Medical Induction Methods
The most recent estimate in 2018, states that just over 31% of births in the United States are a result of medical induction. This number has nearly tripled since 1989. More and more, birthing people are being induced for a variety of reasons. Most commonly, it’s cautionary due to some medical reason that might mean an induction will reduce risk. Induction is also used due to the convenience of the provider and/or birthing person. And of course, it’s also used alongside emergencies at times.
So what does medical induction even look like? There are a variety of techniques. But before I go through, I’d be remiss not to mention BRAINS - a helpful tool in deciding on medical interventions like induction. Using BRAINS looks like considering all of the following:
B - What are the benefits?
R - What are the risks?
A - What are the alternatives?
I - What does your intuition say?
N - What happens if you do nothing?
S - Taking space to consider all of the above
Also, I want to mention “the tipping point.” This is where a person’s body is at the top of the summit and can go into labor at any time. If a birthing person’s body is at the tipping point, any of these interventions can spark labor. But if they are not, these are not likely to work.
And here’s the dilemma with medical interventions. If they don’t work, but there is too much disruption to the process, the birthing person ends up with a cesarean section. Thus, there is a much higher risk to have a c-section when using medical induction methods.
To be specific, medical inductions are interventions that occur under the guise of a medical provider. Some are used individually, but most are used in combination. They can include:
Pitocin - Pitocin is a synthetic version of Oxytocin which is the hormone a birthing person’s body releases to contract the uterus. Pitocin is used to cause contractions in the uterus with the intent of sparking labor. Pitocin feels different than natural labor, as it creates continual contractions on a regular basis. They are often closer together and stronger. The benefit is that it tries to work quickly. The negative is that both the birthing person and the baby do not get a break. In natural labor, contractions are apart in order to allow the birthing person to rest, and also for the baby to regulate their heart rate. Pitocin can override this crucial break. Also, some say that contractions from Pitocin are more painful.
Cervidil - a prostaglandin inserted into the cervix in a tampon-like device. Prostaglandins get the cervix ready for labor causing it to soften and dilate. This method brings them right to the source, with the hope that the cervix ripens and instigates labor. However, it’s more often used as a prep for induction than actually starting labor itself. The benefit of cervidil is that it’s a localized medicine. This means that if you take out the insert, the medication stops and so do any side effects of the medicine.

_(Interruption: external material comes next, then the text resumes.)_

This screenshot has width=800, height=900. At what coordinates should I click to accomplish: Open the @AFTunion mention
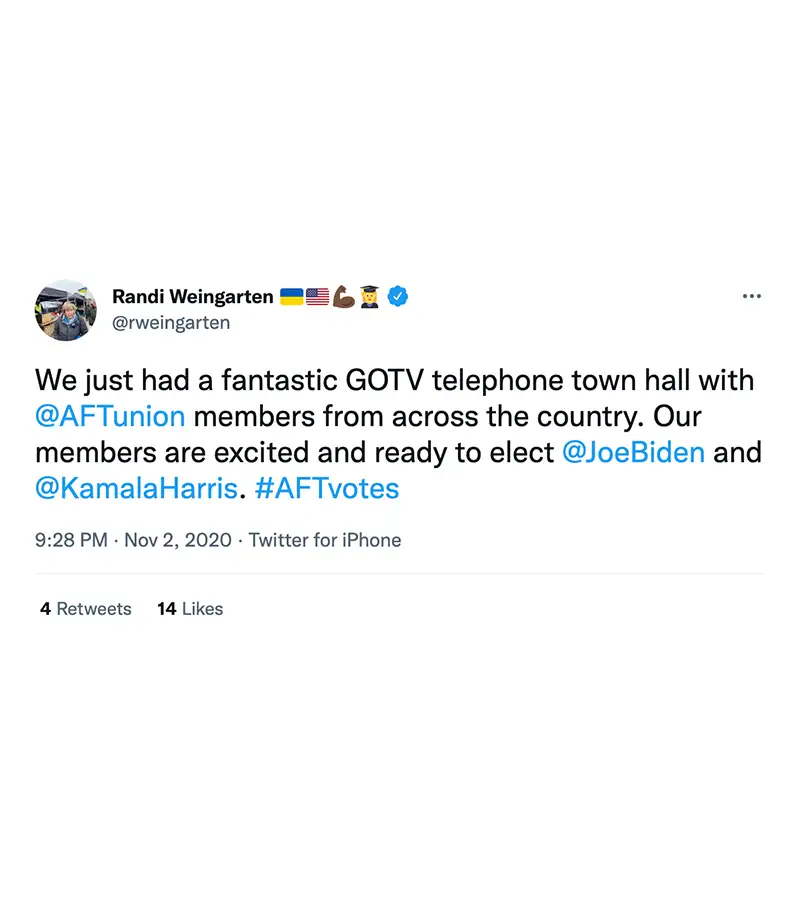click(110, 416)
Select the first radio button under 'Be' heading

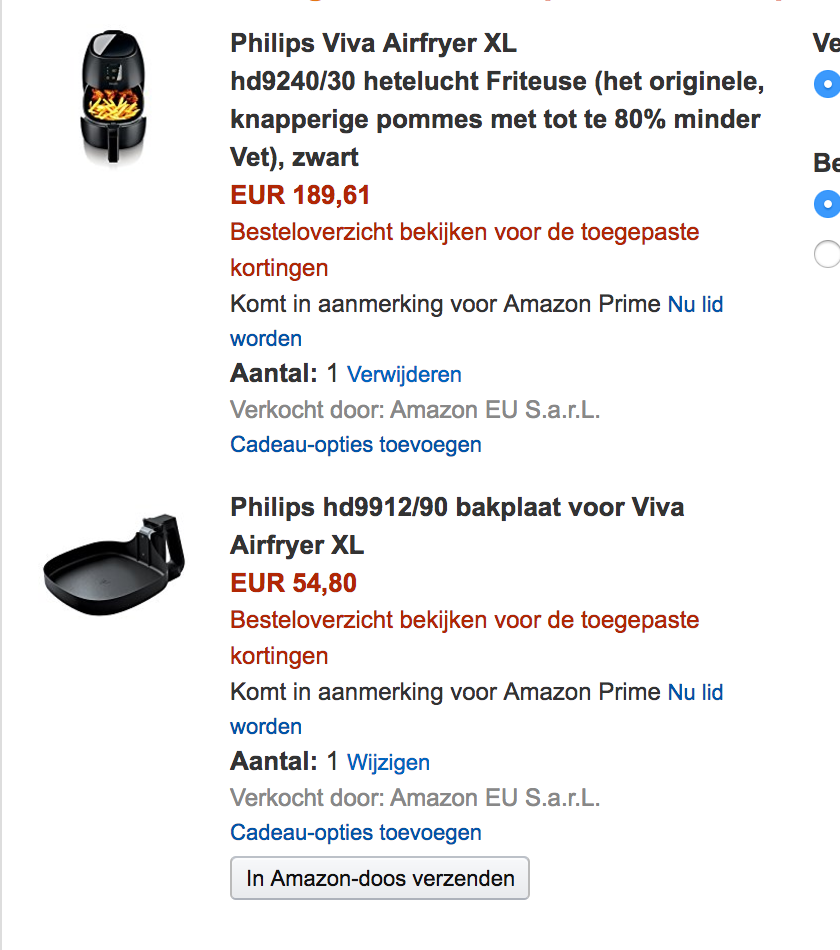[826, 204]
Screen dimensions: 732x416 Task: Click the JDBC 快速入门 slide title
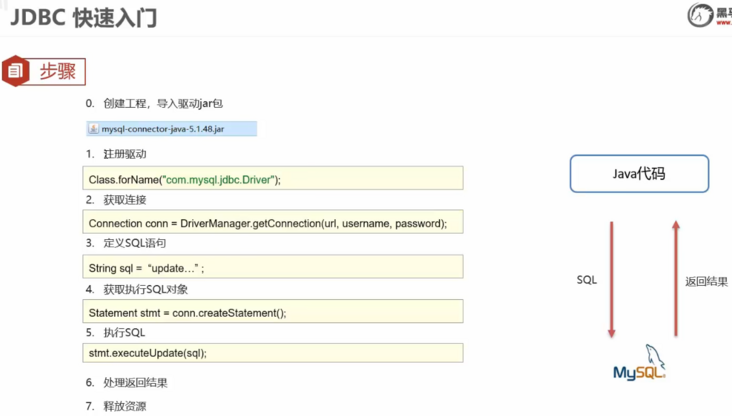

Cytotec - this is a medication also called misoprostol. It causes the uterus to contract and also works to soften the cervix. Here, the purpose is to get things going in order to move past the tipping point. The negative to cytotec is that it’s systemic, meaning that it cannot be stopped once it has started. And, one of the side effects is hypercontraction of the uterus. In this case, there is no break between contractions which is a significant risk to the baby. This then becomes an emergency c-section.
Foley bulb - this is a balloon that can be inserted into the opening to the cervix and is filled with saline. The pressure from the bulb on the cervix encourages it to dilate. Once 3-5cm has been reached, the bulb just falls out.
Artificial membrane rupture - this is when a medical provider takes a tiny plastic hook and punctures the amniotic sac causing the water to break. Once the water breaks, labor is often inevitable. So it is a quick way to start labor. The negative is that birth can still be a long way off from this point. And the longer the membranes are ruptured, there is increased chance of infection to the little babe.
Sweeping the membranes - is when a provider sweeps their finger between the amniotic sac and the cervix. The point is to try to activate the release of prostaglandins in order to encourage labor and dilation. The negatives are that it definitely hurts and causes contractions for 24-48 hours whether or not they turn into labor, and there is a risk that the provider can rupture the sac unintentionally. This technique is becoming more and more popular, as it’s often used by many midwives as well. However, it’s not often spoken as a method of induction, when it most definitely is.
There are many options to medical inductions, but the main point is that you as the birthing person always have a choice if induction is on the table!
When I had my second, I was told at 39 weeks that my amniotic fluid was too high. They were worried about my baby’s kidneys. Their words were, “we can’t let you go to 40 weeks.” I grow and birth big babies (10lb even and 10lb 5 oz to be exact) so I said let’s do it asap, in the hopes that being a tad bit early might increase my chance of a successful vaginal birth. That was my thinking. I will admit that I did not know nearly as much as I do now. And I likely would have made different choices along the way.
They started Pitocin and it did not work for me, not even kind of. My body was not at the tipping point. After scaring me that if my water broke at home, I could hurt the baby with a cord prolapse (when the cord comes out before the baby) plus way more fear tactics and strong-arming, I ended up with a c-section. If I could go back, I would have just gone home when it didn’t work, and let it happen naturally.
So my advice…BRAINS and choice. And remember no is a full sentence.